GPU first steps

This example shows how to use GPUs in OpenFPM step by step. To start to use GPUs with vectors_dist, this example is a good starting point. On the other hand we suggest to read the example simple_vector_example} before this example.

Data structures

While a cpu data-structure can be created with vector_dist a gpu data-structure can be created with vector_dist_gpu. The GPU vector_dist expose the same CPU interface with additional functionalities. This means that a vector_dist can be changed to vector_dist_gpu without changing a single line of code. This is an important feature because give us the possibility to change our code from CPU to GPU incrementally step-by-step. A small sections of code can be moved to GPU leaving the rest unchanged. The documentation of vector_dist_gpu is the same ad vector_dist, the extended functionality is documented in vector_dist. Every file containing vector_dist_gpu must be compiled with nvcc compiler, so we suggest to use the extension *.cu for such files and add a rule to compile cu files using nvcc. An example of how to do it can be seen checking the Makefile in this example.

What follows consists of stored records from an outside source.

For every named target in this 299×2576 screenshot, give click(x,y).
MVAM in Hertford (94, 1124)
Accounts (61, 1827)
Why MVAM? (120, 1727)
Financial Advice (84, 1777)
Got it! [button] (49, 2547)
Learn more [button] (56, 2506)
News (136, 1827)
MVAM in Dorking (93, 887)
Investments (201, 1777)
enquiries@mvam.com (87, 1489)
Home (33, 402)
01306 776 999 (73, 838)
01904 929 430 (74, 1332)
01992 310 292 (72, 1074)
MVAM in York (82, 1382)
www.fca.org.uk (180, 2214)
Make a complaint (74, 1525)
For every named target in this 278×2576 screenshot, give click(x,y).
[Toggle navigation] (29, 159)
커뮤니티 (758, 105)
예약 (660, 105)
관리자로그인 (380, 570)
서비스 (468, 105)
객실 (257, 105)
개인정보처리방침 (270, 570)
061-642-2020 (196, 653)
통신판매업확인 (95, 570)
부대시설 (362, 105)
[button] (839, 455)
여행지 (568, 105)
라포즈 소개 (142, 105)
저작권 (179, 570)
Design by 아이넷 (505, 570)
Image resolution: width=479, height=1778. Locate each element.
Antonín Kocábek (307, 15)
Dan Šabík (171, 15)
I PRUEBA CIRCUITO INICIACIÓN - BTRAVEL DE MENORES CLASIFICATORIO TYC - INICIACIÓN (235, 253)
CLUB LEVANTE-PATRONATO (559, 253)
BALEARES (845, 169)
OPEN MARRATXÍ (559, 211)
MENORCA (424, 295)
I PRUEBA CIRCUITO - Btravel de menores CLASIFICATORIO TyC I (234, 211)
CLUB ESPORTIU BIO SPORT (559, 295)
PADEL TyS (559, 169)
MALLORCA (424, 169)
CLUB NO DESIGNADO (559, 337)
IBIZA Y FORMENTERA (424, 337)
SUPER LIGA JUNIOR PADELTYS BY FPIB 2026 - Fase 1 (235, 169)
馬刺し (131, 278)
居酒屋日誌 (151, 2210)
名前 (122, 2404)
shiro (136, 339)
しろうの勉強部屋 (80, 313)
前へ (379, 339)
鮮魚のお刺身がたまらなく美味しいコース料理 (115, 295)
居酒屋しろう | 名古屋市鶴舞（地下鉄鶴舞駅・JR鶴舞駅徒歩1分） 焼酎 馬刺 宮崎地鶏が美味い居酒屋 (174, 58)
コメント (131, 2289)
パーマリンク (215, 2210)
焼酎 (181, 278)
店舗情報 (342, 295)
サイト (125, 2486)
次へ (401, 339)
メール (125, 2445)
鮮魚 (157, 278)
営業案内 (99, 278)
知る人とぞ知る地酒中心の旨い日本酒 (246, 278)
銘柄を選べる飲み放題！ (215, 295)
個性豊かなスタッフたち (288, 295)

While changing from vector_dist to vector_dist_gpu, seem not producing any effect. There are some underling change that take effect:

The internal memory used to allocate memory is not anymore simple heap memory, but is CUDA pinned host memory.
Buffers are allocated for each property.
Vector properties like float[3] and float[3][3] has a different layout in memory from the standard (It will be clear how and why later in the example)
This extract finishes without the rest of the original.